___ Input data
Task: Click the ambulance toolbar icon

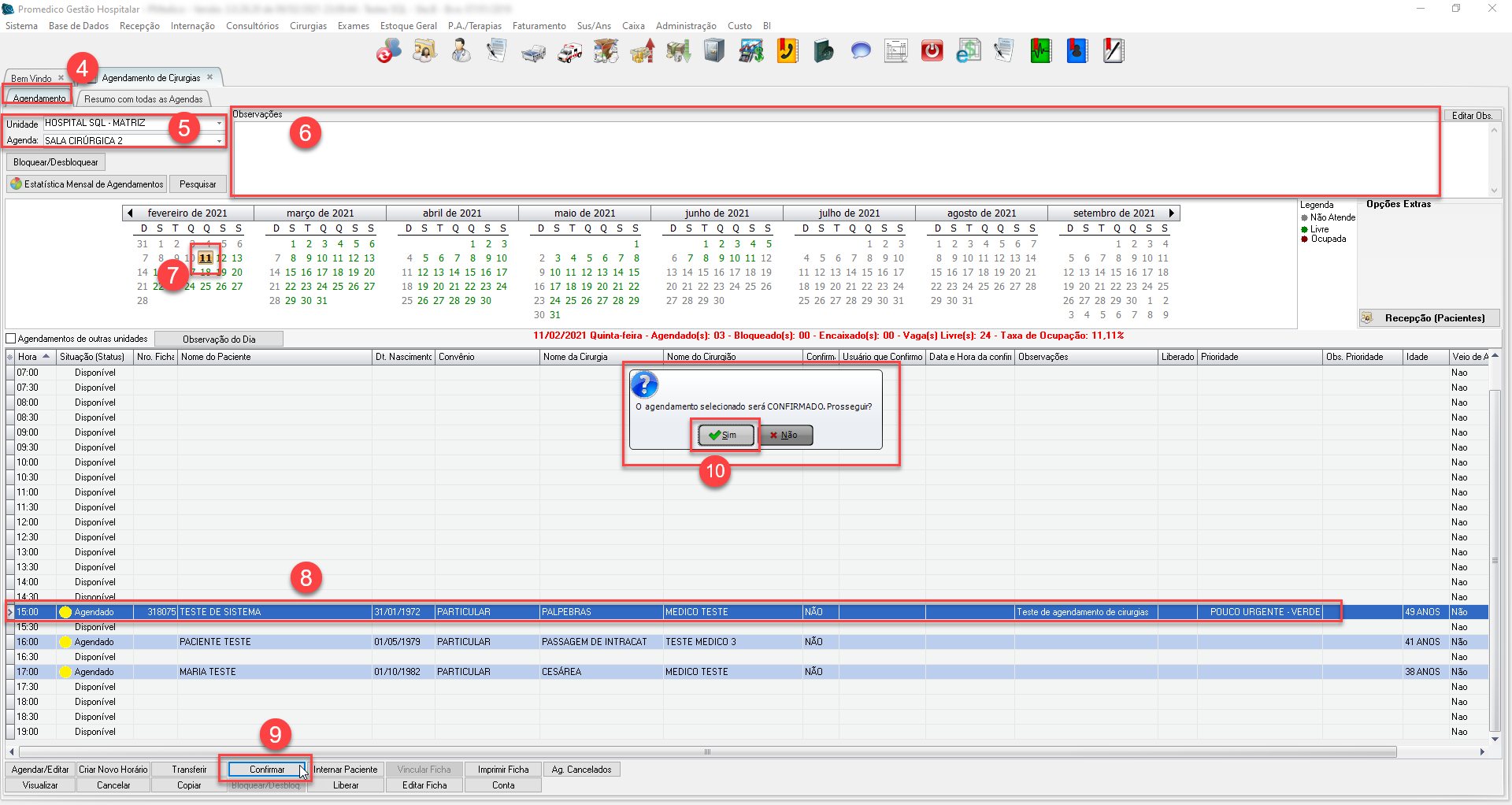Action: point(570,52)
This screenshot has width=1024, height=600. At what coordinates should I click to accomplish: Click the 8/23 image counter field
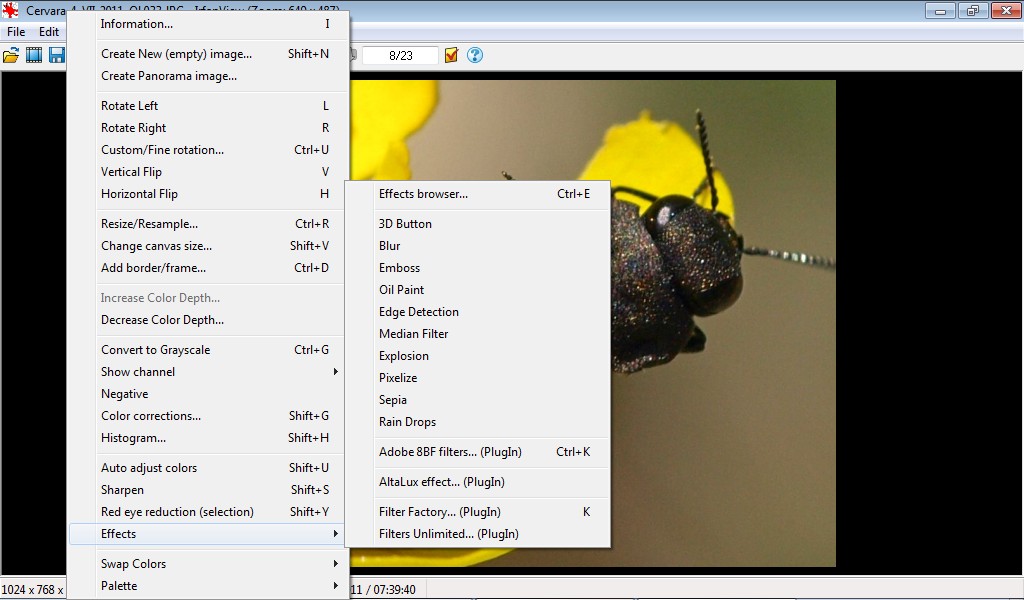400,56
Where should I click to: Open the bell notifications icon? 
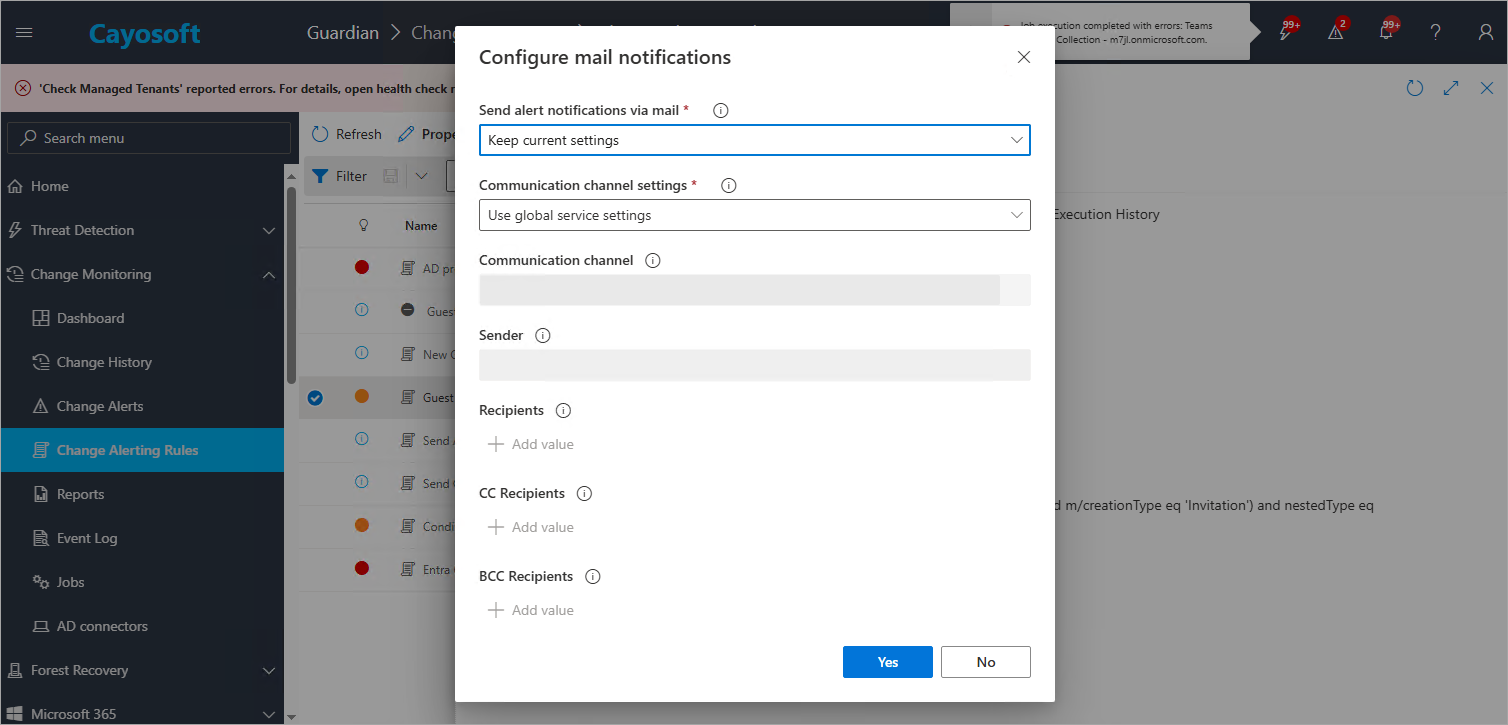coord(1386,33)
______
___ Input data
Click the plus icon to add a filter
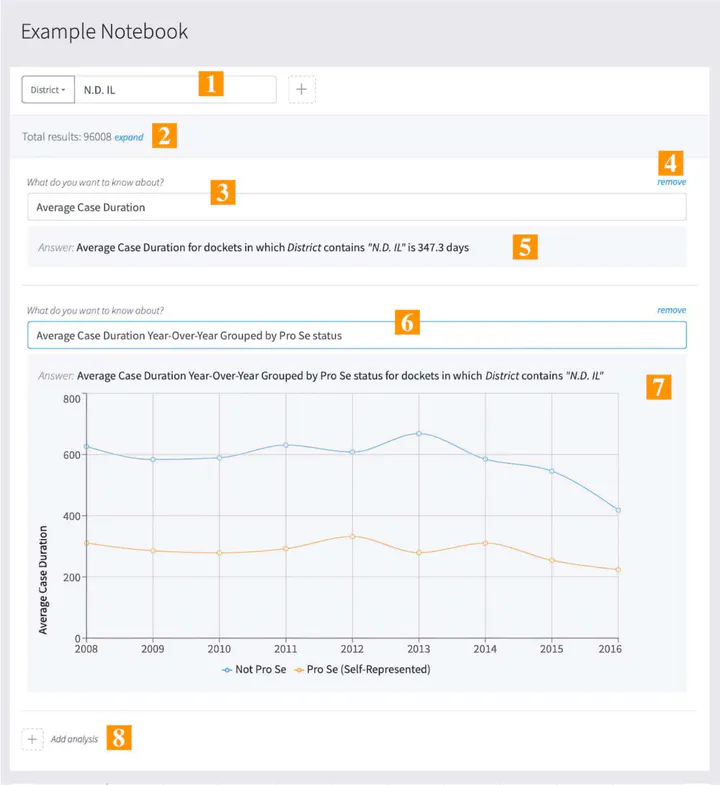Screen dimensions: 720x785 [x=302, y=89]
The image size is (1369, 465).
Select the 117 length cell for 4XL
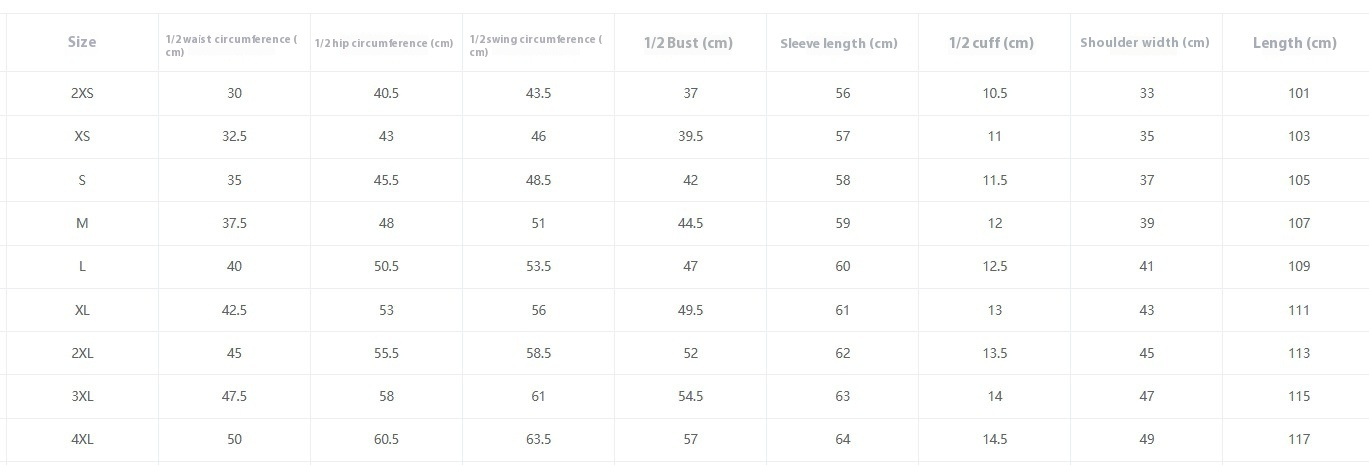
______
== Task instructions ==
Using the records above, repeat exactly the run of lines that starts with the line with "Click the plus icon to add a filter" and goes on through the line with "Select the 117 length cell for 4XL"; omit each picture.

== Task answer ==
Click the plus icon to add a filter
Screen dimensions: 720x785 [x=302, y=89]
The image size is (1369, 465).
Select the 117 length cell for 4XL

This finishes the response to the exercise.